Today is Shrove Tuesday, known by various names across the world.
The English Shrove Tuesday came from the word "shriven" which means to be forgiven, as in going to the Sacrament of Confessiom prior to Lent and Easter.
The idea of eating pancakes, which is traditional on this day, comes from the attempt to get rid of fats and sugars, which in the old days were forbidden during Lent.
Not all cultures eat pancakes on Shrove Tuesday, however. In Denmark, they eat Danish buns filled with jam or whipped cream. Their pre-Lenten sweet day is celebrated on the Sunday before Ash Wednesday and is called Fastelavn.

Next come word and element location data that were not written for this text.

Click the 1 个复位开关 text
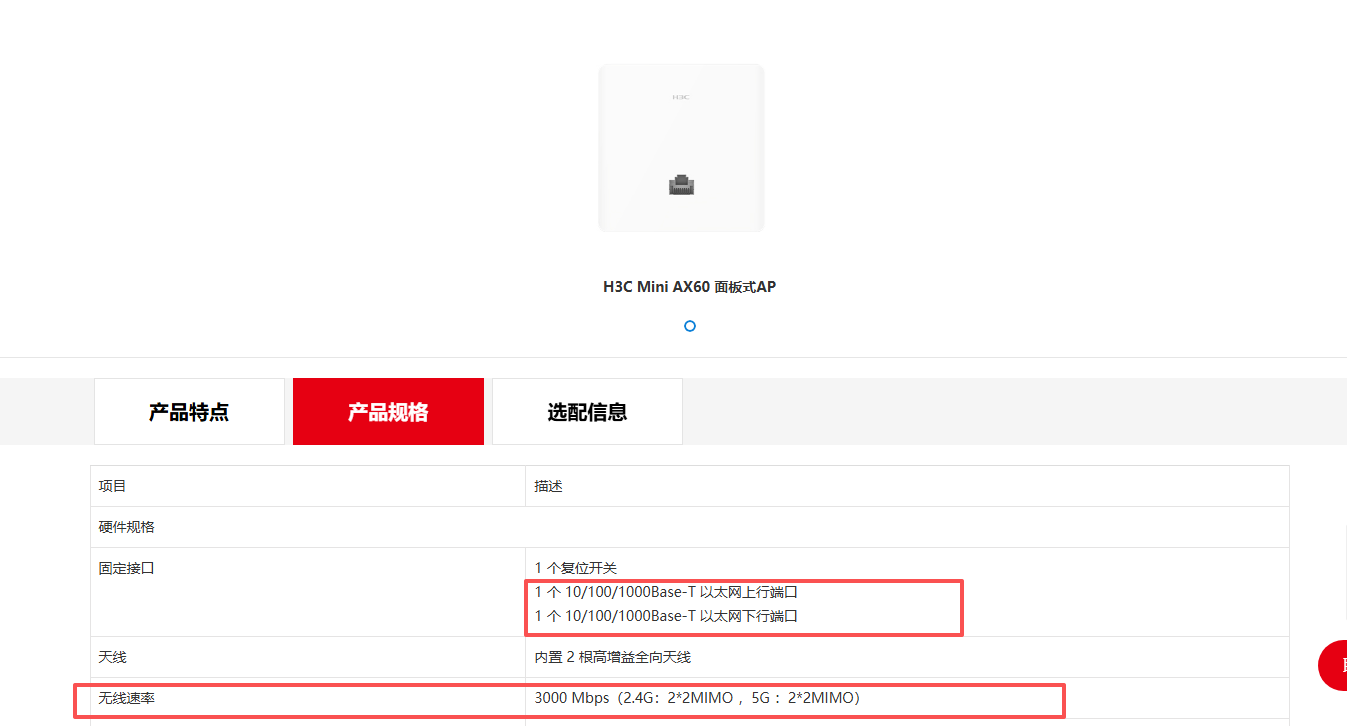 click(x=576, y=568)
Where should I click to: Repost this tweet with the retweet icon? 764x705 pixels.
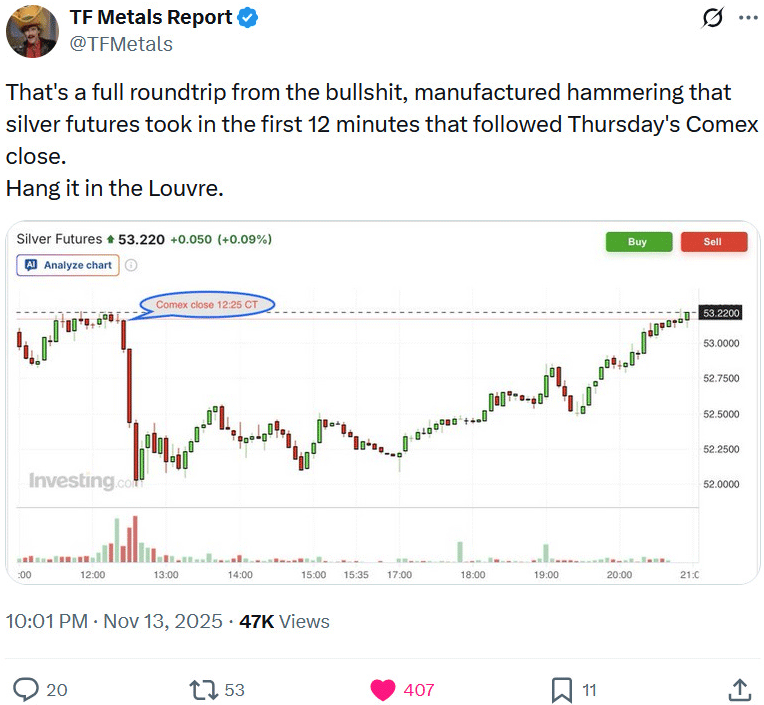click(x=202, y=689)
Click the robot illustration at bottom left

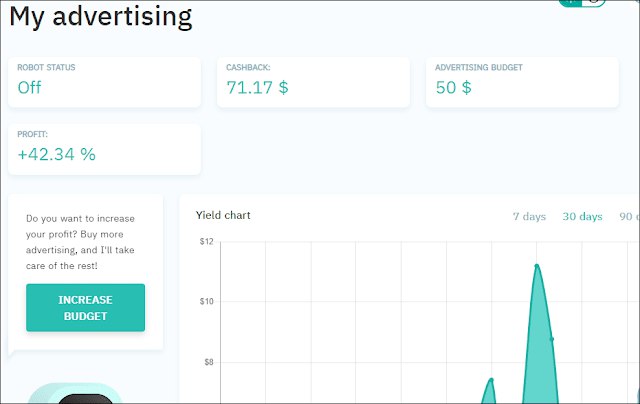coord(75,393)
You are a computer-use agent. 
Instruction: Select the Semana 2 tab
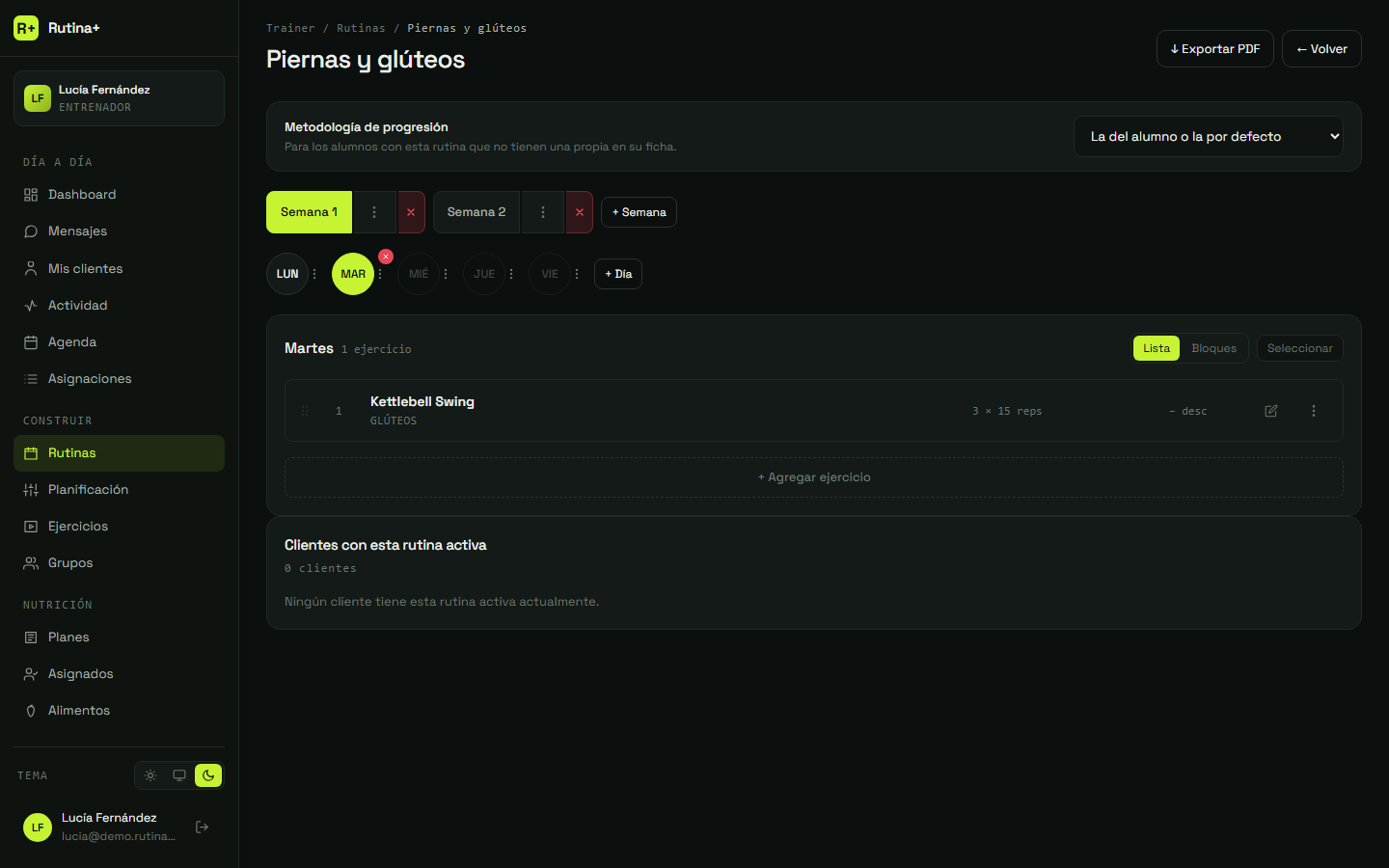tap(477, 212)
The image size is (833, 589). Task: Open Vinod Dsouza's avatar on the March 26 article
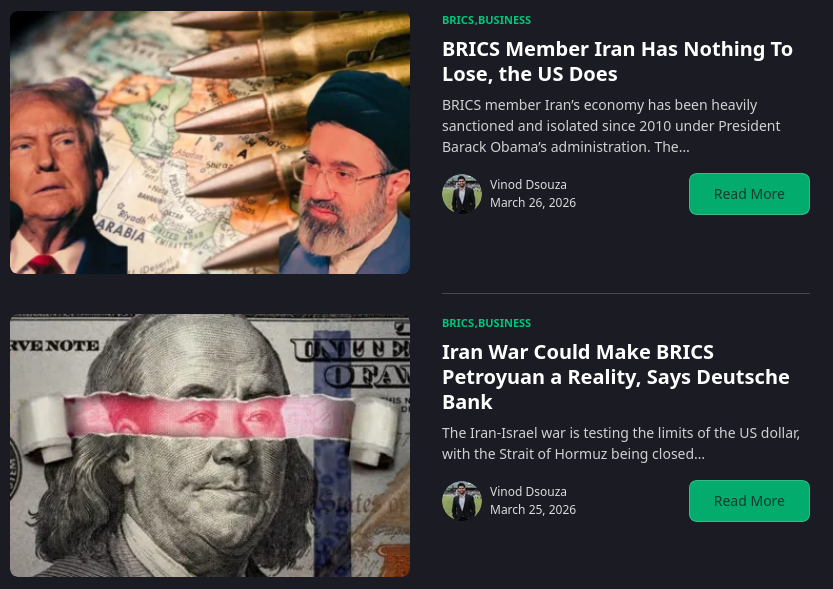tap(462, 194)
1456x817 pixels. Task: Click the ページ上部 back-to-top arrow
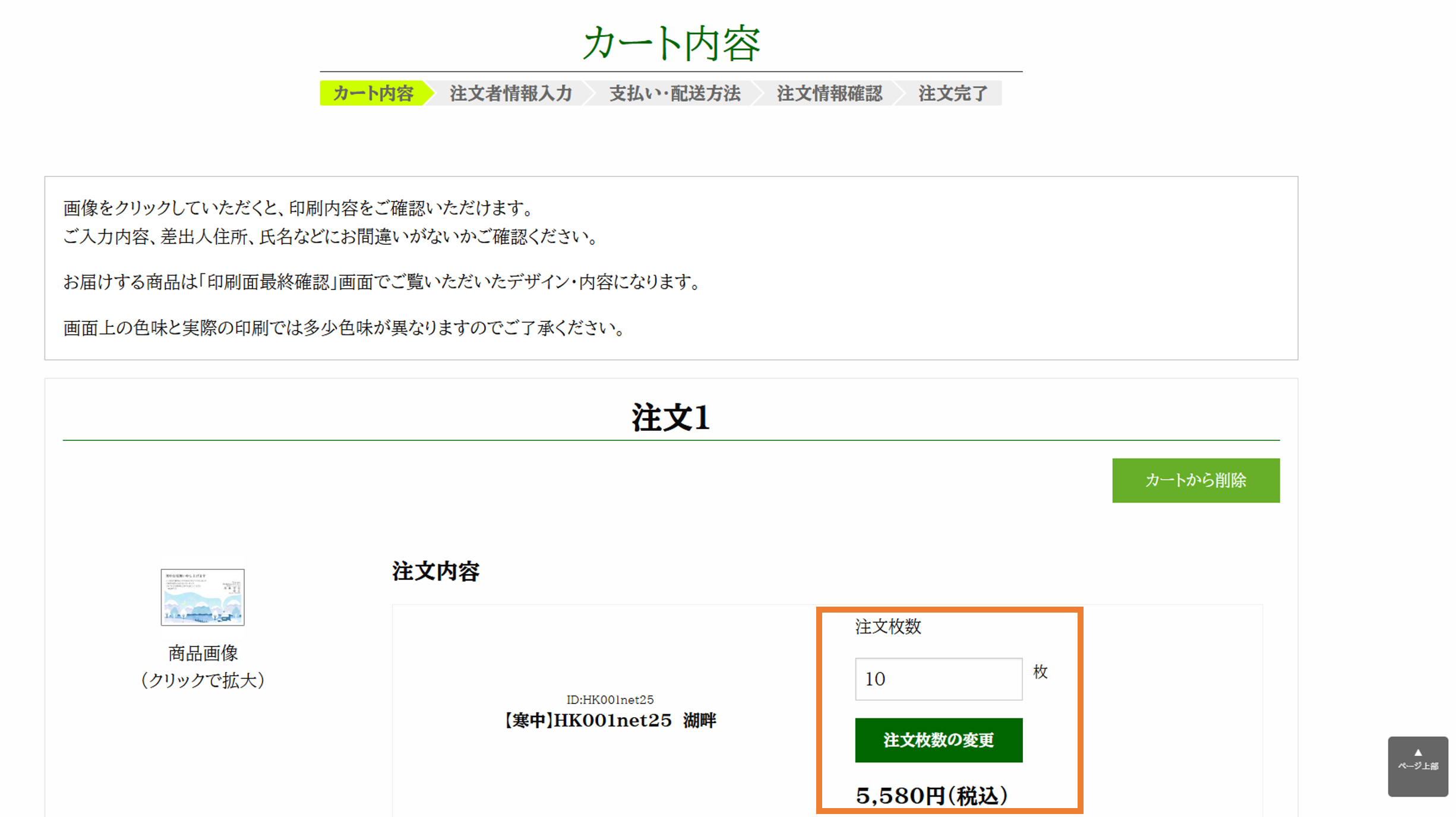pos(1417,765)
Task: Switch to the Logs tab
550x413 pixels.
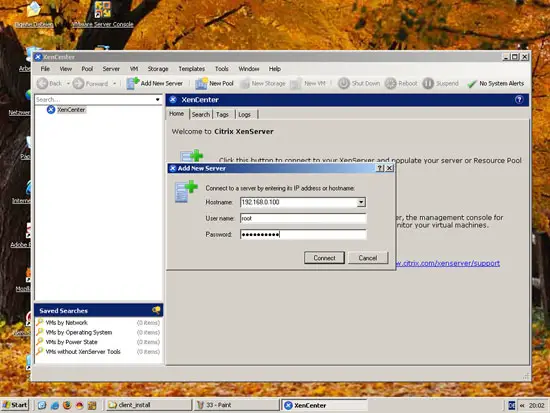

In Germany, Shrove Tuesday is called Fasnacht and donuts are eaten. The deep fried sweet treats are a great way to get rid of both oil and sugar in the house. My own grandmother used to fry donuts on this day.
In France, the day before Ash Wednesday is known as Mardi Gras, which literally means "Fat Tuesday"--the feast before the long fast of Lent. Carnival was a Christianized form of the ancient Roman celebration of Bacchanalia, a "let it all hang out" celebration of Bacchus, the Roman god of wine. The Church decided to keep the popular feast before the 40 day long Lenten fast, which was much stricter than it is today.
The Eastern Church has a less extreme way of ridding your home of forbidden Lenten foods. The second Sunday before their Great Lent is the Sunday of the Last Judgment also known as Meatfare Sunday, when all the meat in your house is to be eaten in preparation for Lent, when no meat is eaten at all.
The next Sunday is Forgiveness Sunday, also called Cheesefare Sunday. On this day, Orthodox Christians consume dairy products, which are forbidden during Lent. Forgiveness Vespers on this day focuses on fasting and forgiveness.